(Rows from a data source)

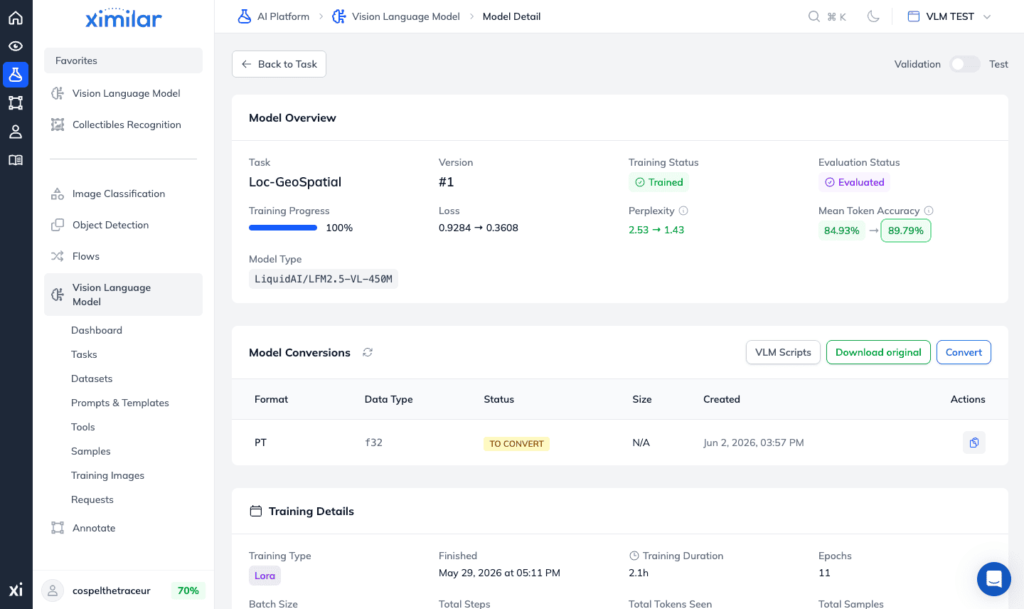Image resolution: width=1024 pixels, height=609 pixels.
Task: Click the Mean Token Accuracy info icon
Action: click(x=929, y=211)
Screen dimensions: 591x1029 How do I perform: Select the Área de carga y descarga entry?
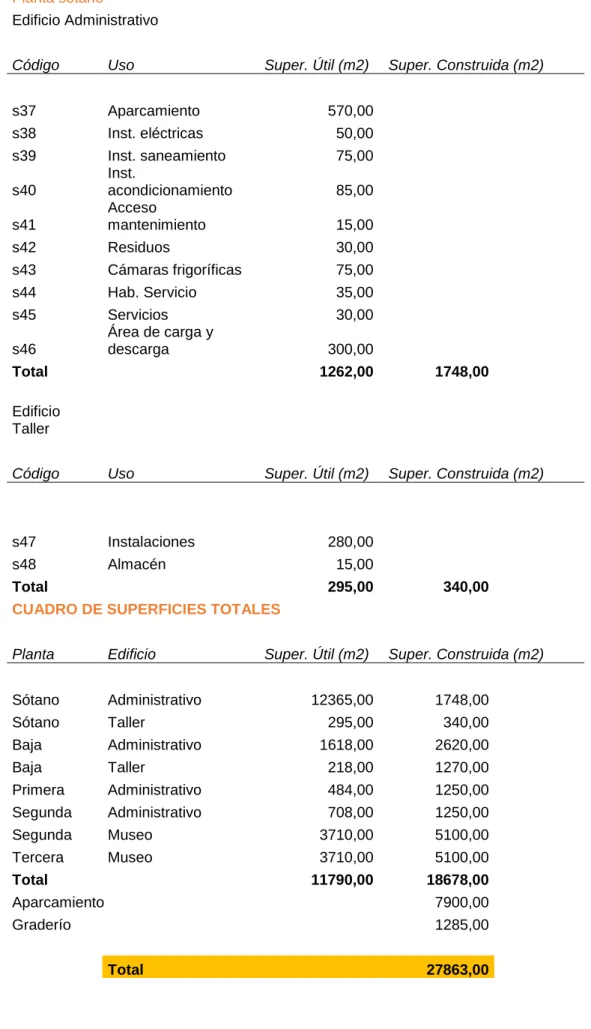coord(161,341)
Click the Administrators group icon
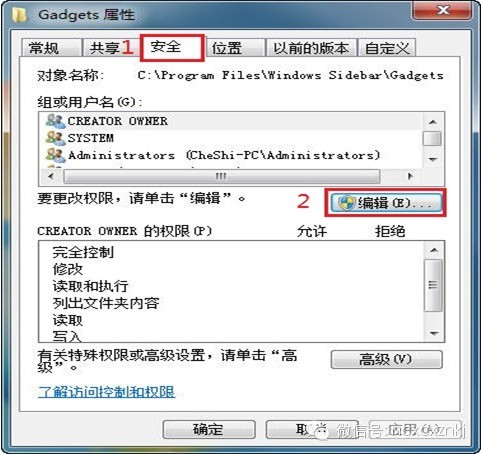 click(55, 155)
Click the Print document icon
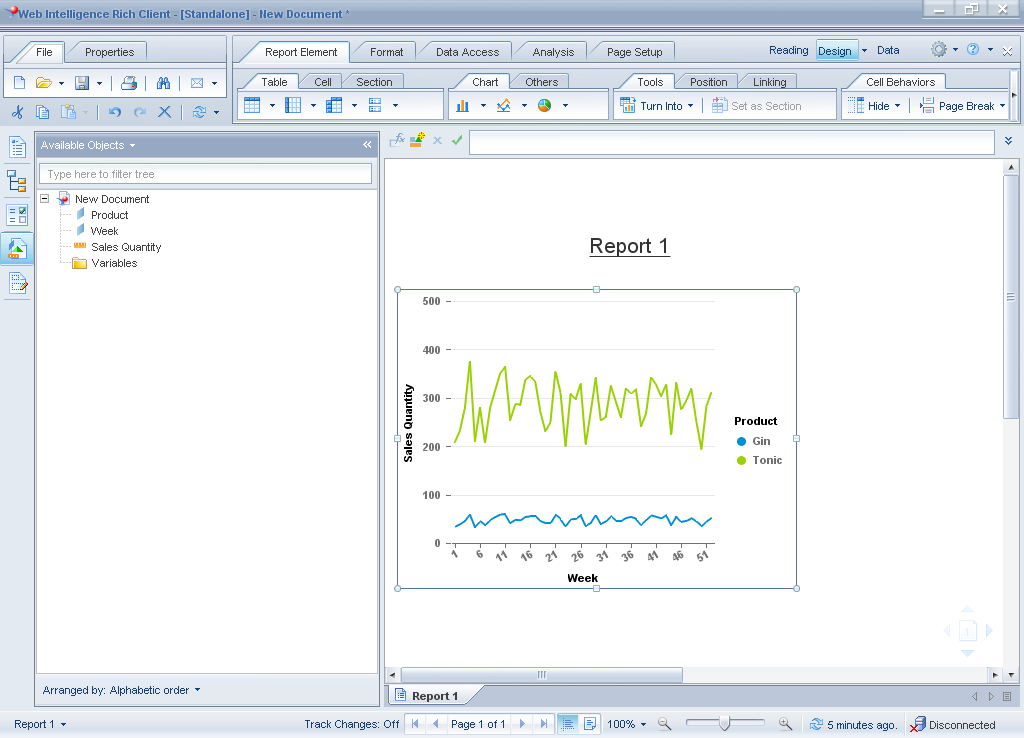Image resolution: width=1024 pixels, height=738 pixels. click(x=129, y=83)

_WHAT IS NEEDED:_
Reproduce every row above word for word, leaving out the pictures.

_RESULT:_
Image resolution: width=1024 pixels, height=609 pixels.
Task: Click the Mean Token Accuracy info icon
Action: click(x=929, y=211)
Screen dimensions: 591x1029 How do I perform: Select the Área de carga y descarga entry?
coord(161,341)
Click the Administrators group icon
 click(55, 155)
Click the Print document icon
Image resolution: width=1024 pixels, height=738 pixels. click(x=129, y=83)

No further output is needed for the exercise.